Menikahkah Aku?

Hati saya selalu berkata bahwa menikah adalah hal yang sangat kodrati dan sunnatulloh, karena pernikahan tidak bisa dijabarkan dengan perhitungan al-jabar.
Apakah pernikahan terhalang oleh materi? Tidak. Sebenarnya tak ada. Jika kesiapan menikah diukur dengan materi, maka betapa ruginya orang-orang yang duafa. Begitu juga dengan kesiapan-kesiapan lain yang bisa diteorikan seperti kesiapan emosi, intelektual, wawasan dan sebagainya. Selalu tak bisa dimatematiskan. Itulah sebabnya saya mengatakan bahwa menikah adalah sesuatu yang sangat kodrati.
Bukan berarti saya menyalahkan teori-teori kesiapan menikah yang telah dibahas dan dirumuskan oleh para ustadz. Tentu saja semua itu perlu sebagai wacana memasuki sebuah dunia ajaib bernama keluarga itu.
Sedikit contoh saja, banyak pemuda berpenghasilan tinggi, namun belum juga merasa siap untuk menikah. Belum cukup ini lah, itu lah berbagai alasan yang mereka katakan yang paling mudah dijumpai. Dengan gaji sekarang saja saya hanya bisa hidup pas-pasan. Bagaimana kalau ada anak dan istri? Oya, saya juga belum punya rumah.

Apakah kalau aku menunggu gajiku cukup, maka aku tak akan pernah menikah. Bisa jadi besok Allah menghendaki gajiku naik tiga kali lipat. Tapi percayalah, pada saat yang bersamaan, tingkat kebutuhanmu juga akan naik. bahkan lebih tiga kali lipat.
Saat seseorang tak memiliki banyak uang, ia tak berpikir pakaian berharga serta gadget tertentu seumpama televisi, laptop atau mungkin hp merek mutakhir. Saat tak memiliki banyak uang, makan mungkin cukup dengan menu sederhana yang mudah ditemui di warung-warung pinggir jalan. Tapi bisakah demikian saat Anda memiliki uang? Tidak akan. Selalu saja ada keinginan yang bertambah, lajunya lebih kencang dari pertambahan kemampuan materi. Artinya, manusia tidak akan ada yang tercukupi materinya.
Menikah adalah sebuah elemen kodrati sebagaimana rezeki dan juga ajal. Tak akan salah dan terlambat sampai kepada setiap orang. Tak akan bisa dimajukan ataupun ditahan. Selalu tepat sesuai dengan apa yang telah tersurat pada awal penciptaan anak Adam.

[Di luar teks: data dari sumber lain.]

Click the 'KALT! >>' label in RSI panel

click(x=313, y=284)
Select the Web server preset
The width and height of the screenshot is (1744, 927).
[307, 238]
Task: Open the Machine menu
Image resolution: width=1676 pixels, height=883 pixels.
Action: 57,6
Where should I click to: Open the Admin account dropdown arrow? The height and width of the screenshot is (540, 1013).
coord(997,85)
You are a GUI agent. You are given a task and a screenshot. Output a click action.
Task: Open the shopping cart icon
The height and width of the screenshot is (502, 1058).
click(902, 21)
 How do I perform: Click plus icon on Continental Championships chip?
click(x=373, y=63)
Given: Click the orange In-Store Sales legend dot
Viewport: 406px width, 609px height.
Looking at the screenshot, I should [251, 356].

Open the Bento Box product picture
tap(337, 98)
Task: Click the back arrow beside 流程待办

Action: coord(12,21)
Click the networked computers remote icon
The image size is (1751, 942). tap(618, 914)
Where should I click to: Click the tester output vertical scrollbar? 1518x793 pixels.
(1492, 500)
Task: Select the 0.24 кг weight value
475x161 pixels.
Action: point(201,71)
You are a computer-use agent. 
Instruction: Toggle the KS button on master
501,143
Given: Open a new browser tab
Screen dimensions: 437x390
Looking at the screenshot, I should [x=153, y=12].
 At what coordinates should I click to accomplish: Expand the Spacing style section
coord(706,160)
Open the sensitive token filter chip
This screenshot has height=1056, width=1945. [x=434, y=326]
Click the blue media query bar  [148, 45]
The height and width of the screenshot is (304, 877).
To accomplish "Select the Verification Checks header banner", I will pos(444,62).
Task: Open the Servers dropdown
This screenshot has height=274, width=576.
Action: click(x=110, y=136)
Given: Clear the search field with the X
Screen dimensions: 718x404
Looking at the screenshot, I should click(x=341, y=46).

Menikah adalah salah satu cara membuka pintu rezeki, itu yang pernah saya baca di sebuah buku. Sebagaimana sabda Rasulullah, “Menikahlah maka kau akan menjadi kaya.” Mungkin secara logika akan sangat sulit dibuktikan statemen-statemen tersebut. Taruhlah, pertanyaan paling ribet dari makhluk bernama manusia, Bagaimana mungkin saya akan menjadi kaya sedangkan saya harus menanggung biaya hidup istri dan anak?
Dalam beberapa hal yang berkaitan dengan interaksi sosial juga tidak bisa lagi saya sikapi dengan simpel. Contoh saja, kalau ada tetangga atau teman yang hajatan, menikah dan sebagainya, saya tentu saja tidak bisa lagi menutup mata dan menyikapinya dengan konsep-konsep idealis. Saya harus kompromi dengan tradisi; hadir, nyumbang, ngamplop yang ini berarti menambah besar pos pengeluaran. Semua itu tak perlu menjadi beban saya pada saat saya belum berkeluarga.
Saat saya dihadapkan pertanyaan “menikah” pertama kali dalam hidup saya, saya sempat maju mundur dan gamang dengan wacana-wacana semacam ini. Lama sekali saya menemukan keyakinan “belum jawaban, apalagi bukti” bahwa seorang saya hanyalah menjadi perantara Allah memberi rezeki kepada makhluk-Nya yang ditakdirkan menjadi istri atau anak-anak saya.
Mampukah saya untuk menjadi perantara Rizki dari Alloh bagi istri dan anak-anak saya. Kita tunggu Jawabannya apabila saya telah menikah kelak.